I am not really sure how to phrase it correctly, but what I am interested in is the following:
... lets say I have a proposition of this form:
$$(\forall x : \text{statement 1}) \iff \text{statement 2}$$
Is this the equivalent of:
$$\forall x : (\text{statement 1} \iff \text{statement 2})$$
On
No.
There is an equivalence regarding the one-way conditional (where $Q$ makes no reference to $x$):
$$\forall x (Q \to P(x)) \Leftrightarrow Q \to \forall x P(x)$$
OK, but note that given that equivalence, you have:
$$\forall x (P(x) \to Q) \Leftrightarrow$$
$$\forall x (\neg Q \to \neg P(x)) \Leftrightarrow$$
$$\neg Q \to \forall x \neg P(x) \Leftrightarrow$$
$$\neg Q \to \neg \exists x P(x)) \Leftrightarrow$$
$$\exists x P(x) \to Q$$
So:
$$\forall x (P(x) \to Q) \Leftrightarrow \exists x P(x) \to Q$$
So: when the quantifier is in the antecedent, the quantifier changes its 'sign' when pulling it 'inside' or 'outside' the conditional.

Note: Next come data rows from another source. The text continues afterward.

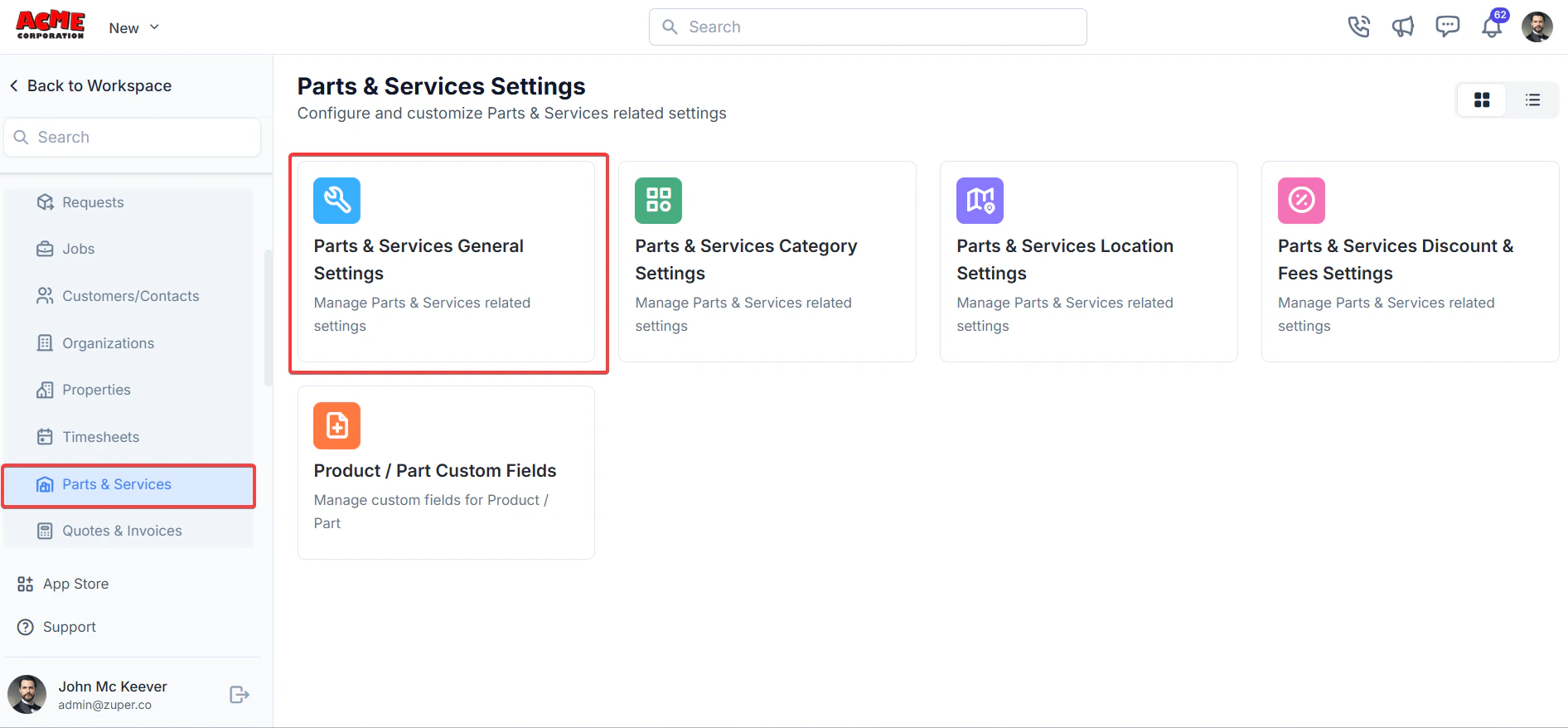Open the chat messages icon
The height and width of the screenshot is (728, 1568).
tap(1448, 27)
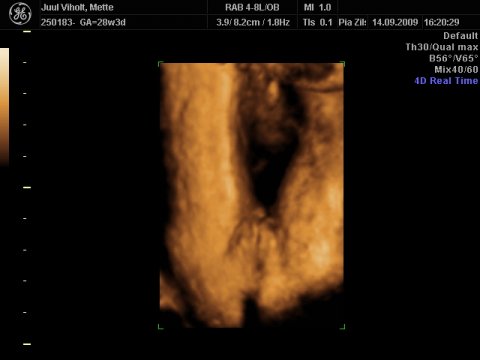Click the bottom-left green ROI corner marker

pos(160,327)
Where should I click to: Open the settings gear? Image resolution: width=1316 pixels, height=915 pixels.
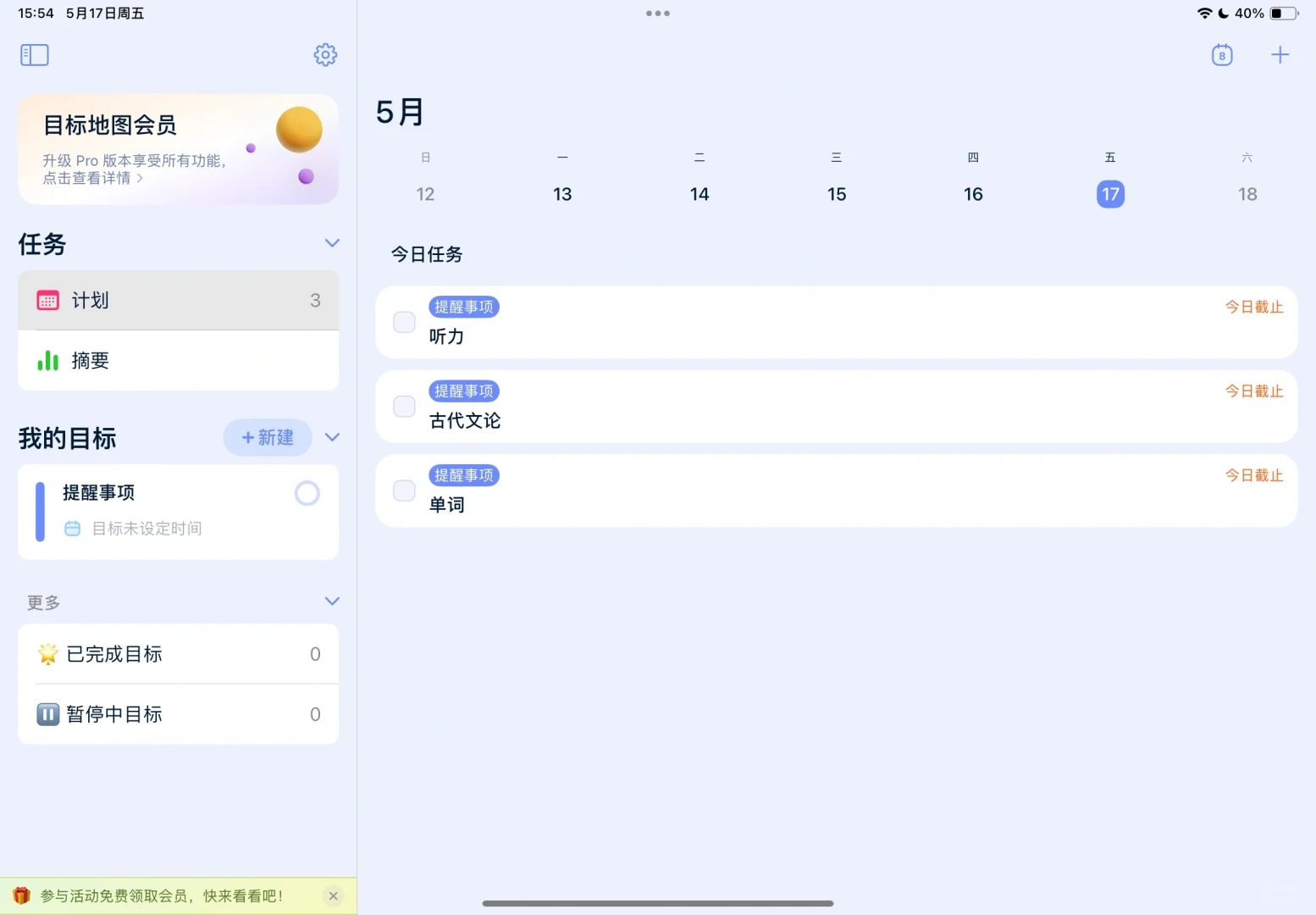tap(324, 54)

And, because of the fact that this does not happen when the quantifier is in the consequent of the conditional, there is no nice equivalence principle for a quantifier in connection with a bi-conditional.
What you have instead is:
$$\forall x (P(x) \leftrightarrow Q) \Leftrightarrow$$
$$\forall x ((P(x) \to Q) \land (Q \to P(x)))\Leftrightarrow$$
$$\forall x (P(x) \to Q) \land \forall x (Q \to P(x))\Leftrightarrow$$
$$(\exists x P(x) \to Q) \land (Q \to \forall x P(x))$$
No, for example consider $$ \tag{a} (\forall x: x=0) \iff 1=0 $$ versus $$ \tag{b} \forall x:(x=0\iff 1=0) $$ Formula (a) is true because both sides of the $\iff$ have the same truth value, namely false.
Formula (b) is false, because setting $x=0$ makes the inner claim fail: $$ 0=0 \iff 1=0 \qquad\text{is definitely not true}$$
What is the case is that $$[\forall x: (p(x) \Leftrightarrow q)] \implies [(\forall x: p(x))\Leftrightarrow q] $$ when $x$ does not appear free in $q$. But only that direction holds in general.